À
Stéphane Le Foll,
Ministère de l'agriculture, de l'agroalimentaire et de la forêt, 🧭Gouvernement Cazeneuve •
7 mars 2017M. Bruno Nestor Azerot alerte M. le ministre de l'agriculture, de l'agroalimentaire et de la forêt, porte-parole du Gouvernement sur le cas des bananes dites bio provenant de l'extérieur de l'Union européenne qui en fait ne respectent aucune des normes européennes applicables aux bananes produites au sein de l'Union européenne, en particulier pour la France de Martinique et de Guadeloupe. Les producteurs français des Antilles dénoncent légitimement la « concurrence déloyale » de ces « fausses » bananes bio issues de pays hors Union européenne, mais qui obtiennent pourtant de Bruxelles le label européen, alors qu'elles sont produites avec des produits phytosanitaires interdits en Europe et à des coûts sociaux indignes.

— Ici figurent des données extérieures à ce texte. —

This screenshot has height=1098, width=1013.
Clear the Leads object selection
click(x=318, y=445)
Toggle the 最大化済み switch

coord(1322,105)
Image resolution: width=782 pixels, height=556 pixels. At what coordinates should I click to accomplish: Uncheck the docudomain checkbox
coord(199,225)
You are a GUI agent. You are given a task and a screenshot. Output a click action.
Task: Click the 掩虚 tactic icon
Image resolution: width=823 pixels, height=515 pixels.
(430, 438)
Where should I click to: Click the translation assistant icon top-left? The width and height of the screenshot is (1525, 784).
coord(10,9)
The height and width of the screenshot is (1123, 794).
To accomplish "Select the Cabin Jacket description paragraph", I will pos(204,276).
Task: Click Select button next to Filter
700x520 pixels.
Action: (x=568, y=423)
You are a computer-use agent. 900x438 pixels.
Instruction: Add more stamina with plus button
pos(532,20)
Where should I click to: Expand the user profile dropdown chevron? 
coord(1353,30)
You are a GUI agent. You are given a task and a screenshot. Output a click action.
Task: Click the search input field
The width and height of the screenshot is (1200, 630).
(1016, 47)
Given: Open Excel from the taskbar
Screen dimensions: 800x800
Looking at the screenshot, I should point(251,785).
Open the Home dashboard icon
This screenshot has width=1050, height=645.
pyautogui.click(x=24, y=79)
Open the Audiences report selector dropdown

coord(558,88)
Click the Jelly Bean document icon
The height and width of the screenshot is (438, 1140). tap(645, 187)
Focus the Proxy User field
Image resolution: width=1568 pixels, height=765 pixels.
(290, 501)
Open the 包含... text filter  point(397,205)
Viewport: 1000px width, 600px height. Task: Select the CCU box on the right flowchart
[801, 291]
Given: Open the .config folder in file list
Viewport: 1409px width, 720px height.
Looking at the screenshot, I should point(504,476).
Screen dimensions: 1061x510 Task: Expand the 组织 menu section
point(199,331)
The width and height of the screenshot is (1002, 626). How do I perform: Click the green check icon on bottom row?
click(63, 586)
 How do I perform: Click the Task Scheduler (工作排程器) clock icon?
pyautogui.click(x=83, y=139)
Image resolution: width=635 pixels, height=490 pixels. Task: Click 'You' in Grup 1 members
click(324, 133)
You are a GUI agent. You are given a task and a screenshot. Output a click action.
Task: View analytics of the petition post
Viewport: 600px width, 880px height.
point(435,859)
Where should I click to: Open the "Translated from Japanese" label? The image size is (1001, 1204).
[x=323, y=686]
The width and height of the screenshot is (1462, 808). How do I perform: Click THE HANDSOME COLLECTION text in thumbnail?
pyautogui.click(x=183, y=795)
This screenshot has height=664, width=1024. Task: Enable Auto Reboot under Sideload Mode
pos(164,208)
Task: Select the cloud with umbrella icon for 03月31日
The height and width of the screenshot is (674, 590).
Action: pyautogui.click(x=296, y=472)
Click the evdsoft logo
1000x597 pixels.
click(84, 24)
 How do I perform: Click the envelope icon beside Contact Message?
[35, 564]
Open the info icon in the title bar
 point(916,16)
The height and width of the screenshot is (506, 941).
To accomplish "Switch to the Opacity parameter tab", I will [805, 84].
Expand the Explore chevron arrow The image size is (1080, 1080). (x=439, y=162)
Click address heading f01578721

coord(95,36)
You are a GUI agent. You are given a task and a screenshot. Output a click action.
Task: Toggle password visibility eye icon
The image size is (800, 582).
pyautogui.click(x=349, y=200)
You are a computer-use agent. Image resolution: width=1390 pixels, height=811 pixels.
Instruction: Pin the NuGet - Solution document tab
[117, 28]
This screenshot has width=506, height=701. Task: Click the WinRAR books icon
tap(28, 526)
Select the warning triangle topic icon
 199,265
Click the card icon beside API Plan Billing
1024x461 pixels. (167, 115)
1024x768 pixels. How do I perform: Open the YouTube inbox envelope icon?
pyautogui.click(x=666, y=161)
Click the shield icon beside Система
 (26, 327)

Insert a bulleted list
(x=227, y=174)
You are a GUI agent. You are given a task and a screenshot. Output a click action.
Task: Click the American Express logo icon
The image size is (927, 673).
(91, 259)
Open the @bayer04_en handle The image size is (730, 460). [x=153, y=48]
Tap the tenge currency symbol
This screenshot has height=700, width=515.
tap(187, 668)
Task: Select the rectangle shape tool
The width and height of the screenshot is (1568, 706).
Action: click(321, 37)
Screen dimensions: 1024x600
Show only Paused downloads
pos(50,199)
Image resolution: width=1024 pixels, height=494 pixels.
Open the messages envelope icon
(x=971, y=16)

Ces bananes, venues par exemple du Costa Rica, de République dominicaine, de Colombie ou du Pérou, sont en effet labellisées bio en vertu de leur propre réglementation dans leur pays d'origine, et sont ainsi introduites massivement en Europe car considérées bio en Europe par « équivalence », Bruxelles s'en remettant à un simple contrôle de conformité avec la réglementation du pays d'origine. Il y a là à l'évidence une distorsion de concurrence car, à titre d'exemple, ces pays peuvent utiliser 25 produits phytosanitaires, dont 14 interdits en Europe, et les disperser sur les champs de bananes de façon aérienne, ce qui est interdit en Europe pour les producteurs des Antilles françaises. Au surplus, la réglementation européenne en matière de bio est l'une des plus sévères du monde, ce qui conduit au paradoxe ubuesque que les bananes de Martinique et de Guadeloupe ne sont quasiment pas estimées bio au niveau européen quand presque la totalité de la bananeraie française est supérieure en qualité et en respect des normes à la banane dite bio des pays hors UE. En conséquence, il lui demande quelles mesures il compte prendre pour remédier à ces dysfonctionnements.